Records contained in a dataset
------------
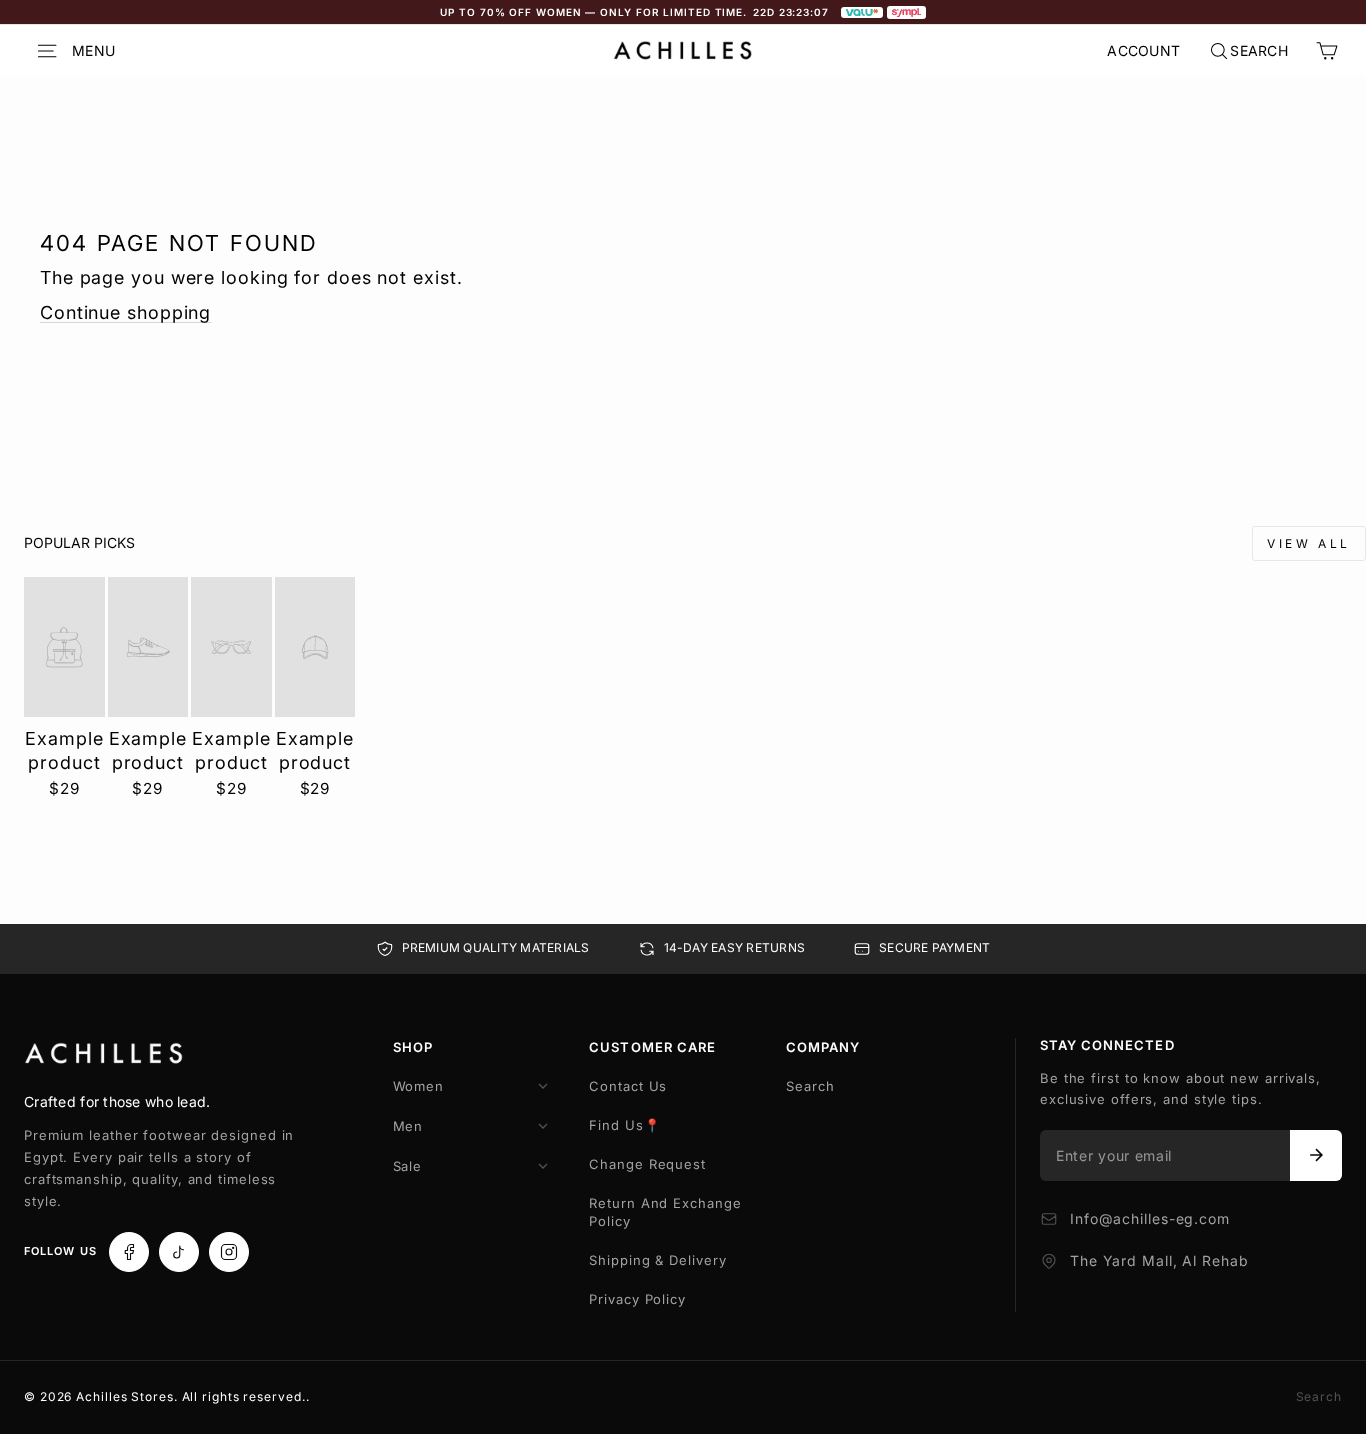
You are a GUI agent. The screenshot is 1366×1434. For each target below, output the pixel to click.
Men (408, 1126)
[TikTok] (179, 1252)
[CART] (1327, 51)
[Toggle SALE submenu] (543, 1166)
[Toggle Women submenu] (543, 1086)
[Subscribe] (1316, 1156)
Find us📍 (624, 1125)
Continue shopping (125, 312)
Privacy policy (637, 1299)
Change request (647, 1164)
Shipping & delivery (657, 1260)
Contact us (628, 1086)
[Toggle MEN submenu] (543, 1126)
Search (810, 1086)
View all (1309, 543)
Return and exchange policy (665, 1212)
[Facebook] (129, 1252)
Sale (408, 1166)
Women (419, 1086)
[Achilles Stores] (104, 1054)
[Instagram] (229, 1252)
------------
_Exercise requirements_. A verbatim copy of every record above is required, with all pictures omitted.

_Response to this task_.
You are a GUI agent. The screenshot is 1366×1434. For each target below, output the pixel to click.
Men (408, 1126)
[TikTok] (179, 1252)
[CART] (1327, 51)
[Toggle SALE submenu] (543, 1166)
[Toggle Women submenu] (543, 1086)
[Subscribe] (1316, 1156)
Find us📍 (624, 1125)
Continue shopping (125, 312)
Privacy policy (637, 1299)
Change request (647, 1164)
Shipping & delivery (657, 1260)
Contact us (628, 1086)
[Toggle MEN submenu] (543, 1126)
Search (810, 1086)
View all (1309, 543)
Return and exchange policy (665, 1212)
[Facebook] (129, 1252)
Sale (408, 1166)
Women (419, 1086)
[Achilles Stores] (104, 1054)
[Instagram] (229, 1252)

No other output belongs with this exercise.